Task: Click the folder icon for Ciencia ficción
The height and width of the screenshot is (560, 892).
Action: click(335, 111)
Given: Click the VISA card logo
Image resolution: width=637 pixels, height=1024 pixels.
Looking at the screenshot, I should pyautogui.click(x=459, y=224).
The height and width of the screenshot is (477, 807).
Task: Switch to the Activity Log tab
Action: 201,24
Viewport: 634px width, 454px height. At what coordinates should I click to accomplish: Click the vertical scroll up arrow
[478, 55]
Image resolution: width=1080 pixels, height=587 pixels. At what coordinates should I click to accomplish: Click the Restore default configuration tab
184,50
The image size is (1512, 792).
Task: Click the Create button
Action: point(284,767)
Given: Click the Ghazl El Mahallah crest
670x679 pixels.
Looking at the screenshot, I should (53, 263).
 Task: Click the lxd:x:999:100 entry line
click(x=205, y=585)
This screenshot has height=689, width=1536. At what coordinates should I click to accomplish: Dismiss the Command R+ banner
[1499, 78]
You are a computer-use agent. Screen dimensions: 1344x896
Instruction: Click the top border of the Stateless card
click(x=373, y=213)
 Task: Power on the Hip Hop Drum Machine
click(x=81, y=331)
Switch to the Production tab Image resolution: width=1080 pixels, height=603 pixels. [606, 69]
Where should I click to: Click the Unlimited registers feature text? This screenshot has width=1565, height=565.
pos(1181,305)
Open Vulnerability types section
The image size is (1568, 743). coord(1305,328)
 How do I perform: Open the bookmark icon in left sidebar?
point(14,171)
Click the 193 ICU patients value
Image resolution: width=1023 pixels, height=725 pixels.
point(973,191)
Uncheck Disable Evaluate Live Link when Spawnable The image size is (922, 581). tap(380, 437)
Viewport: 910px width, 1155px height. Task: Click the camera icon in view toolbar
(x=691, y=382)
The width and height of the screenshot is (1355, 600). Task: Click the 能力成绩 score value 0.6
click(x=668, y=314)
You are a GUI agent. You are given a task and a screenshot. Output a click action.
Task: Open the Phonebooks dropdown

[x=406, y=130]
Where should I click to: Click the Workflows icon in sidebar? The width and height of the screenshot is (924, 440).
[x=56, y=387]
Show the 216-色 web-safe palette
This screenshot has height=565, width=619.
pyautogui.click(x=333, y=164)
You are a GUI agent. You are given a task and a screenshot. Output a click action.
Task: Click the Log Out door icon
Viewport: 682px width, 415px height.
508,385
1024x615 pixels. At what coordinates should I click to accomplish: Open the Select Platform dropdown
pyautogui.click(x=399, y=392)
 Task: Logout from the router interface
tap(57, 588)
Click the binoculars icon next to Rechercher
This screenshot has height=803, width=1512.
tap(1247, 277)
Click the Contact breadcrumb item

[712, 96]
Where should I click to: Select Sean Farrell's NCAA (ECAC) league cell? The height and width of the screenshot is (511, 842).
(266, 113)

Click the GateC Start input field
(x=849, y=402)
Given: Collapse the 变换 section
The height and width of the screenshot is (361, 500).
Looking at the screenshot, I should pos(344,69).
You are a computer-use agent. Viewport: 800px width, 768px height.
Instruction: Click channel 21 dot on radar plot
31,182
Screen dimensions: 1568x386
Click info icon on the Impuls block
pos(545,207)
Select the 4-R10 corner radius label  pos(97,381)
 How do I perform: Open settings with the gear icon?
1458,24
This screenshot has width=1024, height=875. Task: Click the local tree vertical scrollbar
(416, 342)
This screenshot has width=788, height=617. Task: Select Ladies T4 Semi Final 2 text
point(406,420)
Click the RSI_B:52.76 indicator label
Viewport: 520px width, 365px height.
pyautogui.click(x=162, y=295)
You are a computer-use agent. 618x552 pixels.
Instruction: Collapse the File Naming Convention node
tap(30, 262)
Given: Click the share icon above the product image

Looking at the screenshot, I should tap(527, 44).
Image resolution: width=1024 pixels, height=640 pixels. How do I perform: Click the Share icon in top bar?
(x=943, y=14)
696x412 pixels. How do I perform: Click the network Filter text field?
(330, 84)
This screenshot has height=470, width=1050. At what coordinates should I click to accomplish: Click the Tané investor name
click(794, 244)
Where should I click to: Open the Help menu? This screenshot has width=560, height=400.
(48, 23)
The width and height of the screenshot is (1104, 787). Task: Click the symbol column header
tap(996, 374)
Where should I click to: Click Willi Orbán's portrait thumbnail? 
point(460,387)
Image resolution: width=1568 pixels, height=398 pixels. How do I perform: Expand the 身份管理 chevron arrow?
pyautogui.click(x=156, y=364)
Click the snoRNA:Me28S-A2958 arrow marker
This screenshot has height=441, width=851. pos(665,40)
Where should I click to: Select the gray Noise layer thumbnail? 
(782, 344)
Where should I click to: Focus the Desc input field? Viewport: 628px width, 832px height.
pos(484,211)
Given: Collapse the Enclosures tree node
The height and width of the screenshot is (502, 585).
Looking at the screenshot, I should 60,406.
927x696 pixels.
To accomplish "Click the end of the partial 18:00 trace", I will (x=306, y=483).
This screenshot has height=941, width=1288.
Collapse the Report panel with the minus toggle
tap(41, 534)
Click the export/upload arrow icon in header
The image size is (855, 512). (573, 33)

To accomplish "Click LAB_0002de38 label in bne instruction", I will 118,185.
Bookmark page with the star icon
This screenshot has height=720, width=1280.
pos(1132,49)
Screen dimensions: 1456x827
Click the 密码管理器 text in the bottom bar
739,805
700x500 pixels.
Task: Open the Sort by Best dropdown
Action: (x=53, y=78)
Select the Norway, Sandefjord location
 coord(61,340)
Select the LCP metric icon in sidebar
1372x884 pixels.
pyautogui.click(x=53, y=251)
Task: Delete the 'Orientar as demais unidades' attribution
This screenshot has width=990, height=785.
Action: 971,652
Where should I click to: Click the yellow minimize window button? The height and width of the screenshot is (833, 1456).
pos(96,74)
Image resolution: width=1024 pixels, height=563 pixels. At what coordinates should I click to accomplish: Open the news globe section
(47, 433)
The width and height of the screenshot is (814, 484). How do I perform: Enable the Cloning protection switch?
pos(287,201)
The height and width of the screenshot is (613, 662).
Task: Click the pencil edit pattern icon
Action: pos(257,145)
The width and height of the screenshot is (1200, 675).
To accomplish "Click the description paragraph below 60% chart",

Work request:
Find how many lines of the listing include the string "dimensions" and give that number, nothing else.

Response box:
3